Stefan Kögl, General Manager des Siemensstadt Square Projekts und Mitglied der Wettbewerbs-Jury, hob insbesondere das ganzheitliche und innovative Nachhaltigkeitskonzept des Gewinnerentwurfs hervor: „Der Entwurf ist in der Struktur klar gegliedert und bietet seinen zukünftigen Nutzern eine abwechslungsreiche Vielfalt an unterschiedlichen, barrierefreien Raumqualitäten und schafft eine selbstverständliche Verknüpfung mit der Nachbarschaft – die Menschen werden sich hier wohl fühlen. Es wird zudem eine hohe Klima-Resilienz erzeugt mit einem geringen Versiegelungsgrad, ausgewogener Pflanzenwahl und einem durchdachten Regenwassermanagement.“

 

Blick vom S-Bahnhof über den neu gestalteten Eingangsbereich mit Wasserspielen und Grünflächen auf das Tor zur „Siemens-Galerie“, die in den Boulevard übergeht und in Siemensstadt Square hineinführt. (c) Siemens Real Estate

Die Freiflächen des Entrées liegen zwischen dem künftigen S-Bahnhof Siemensstadt, dem Rohrdamm und dem neuen Stadtteil Siemensstadt Square.
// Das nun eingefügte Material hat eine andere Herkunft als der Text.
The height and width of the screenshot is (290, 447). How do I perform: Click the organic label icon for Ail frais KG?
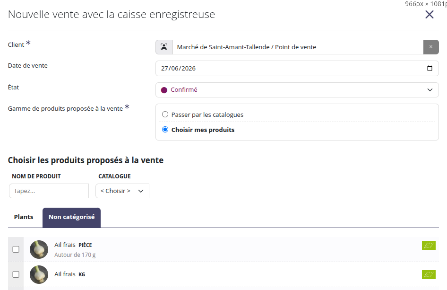pos(429,274)
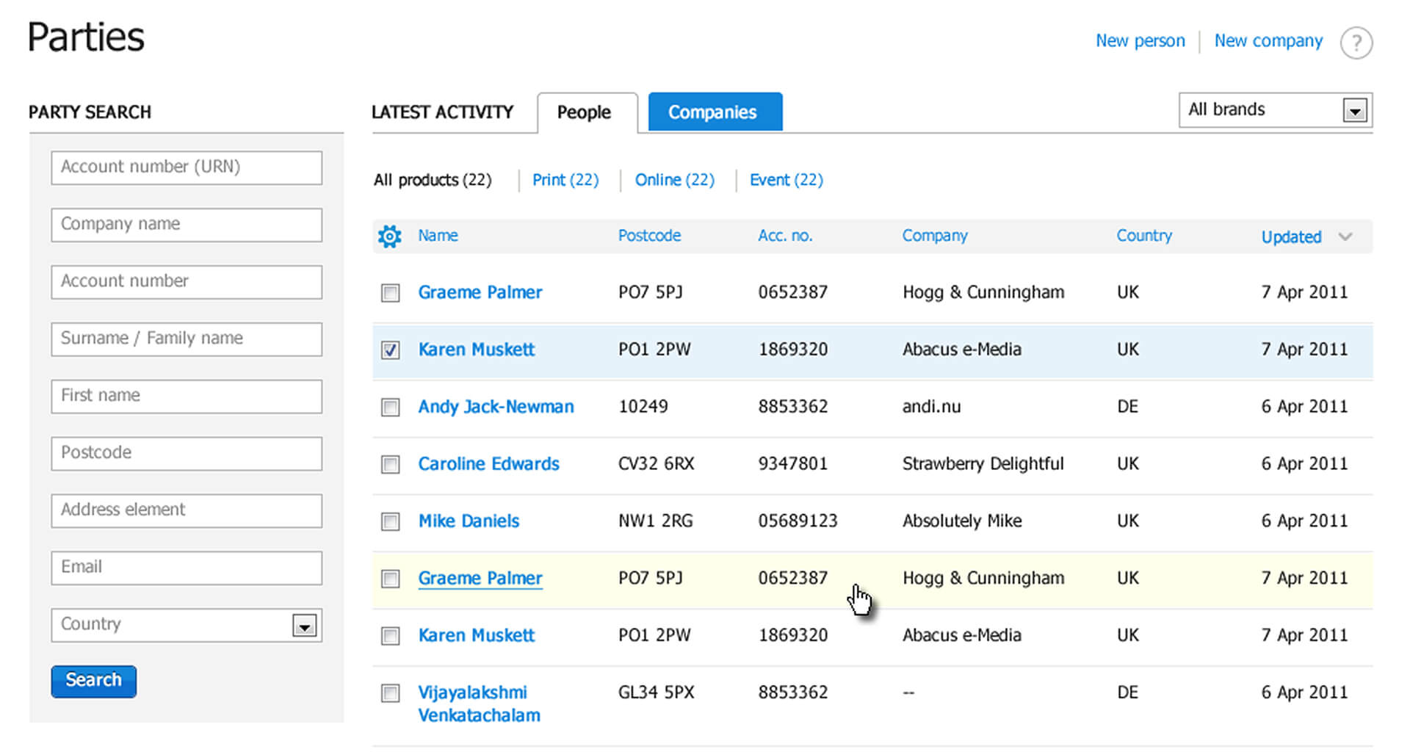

Sie umfassen insgesamt mehr als 20.000 Quadratmeter. Das Entrée ist damit fast so groß wie drei Fußballfelder und gliedert sich in drei Bereiche: den Platz am S-Bahnhof, den Vorplatz zum Siemens-Atriumgebäude und das Areal am Rohrdamm. Im Rahmen des Wettbewerbs waren die teilnehmenden Architekturbüros aufgefordert, einen spannenden Übergang vom Rohrdamm im Osten bis zum zukünftigen Boulevard im Westen zu schaffen. Dabei sollten nicht nur Vorschläge zur Raumfolge und zu Materialien erarbeitet werden. Im Mittelpunkt standen auch Anforderungen zur klima- und artengerechten Bepflanzung einschließlich des Regenwassermanagements, Barrierefreiheit, Anbindung an das bestehende Verkehrsnetz sowie öffentliche Nutzungsmöglichkeiten. Grundlage dafür bildete eine insgesamt 80-seitige Auslobung, in der alle Details aufgeschlüsselt waren.

Alle Entwürfe werden ab Mitte Februar öffentlich im Siemens Verwaltungsgebäude, Rohrdamm 85, 13629 Berlin ausgestellt.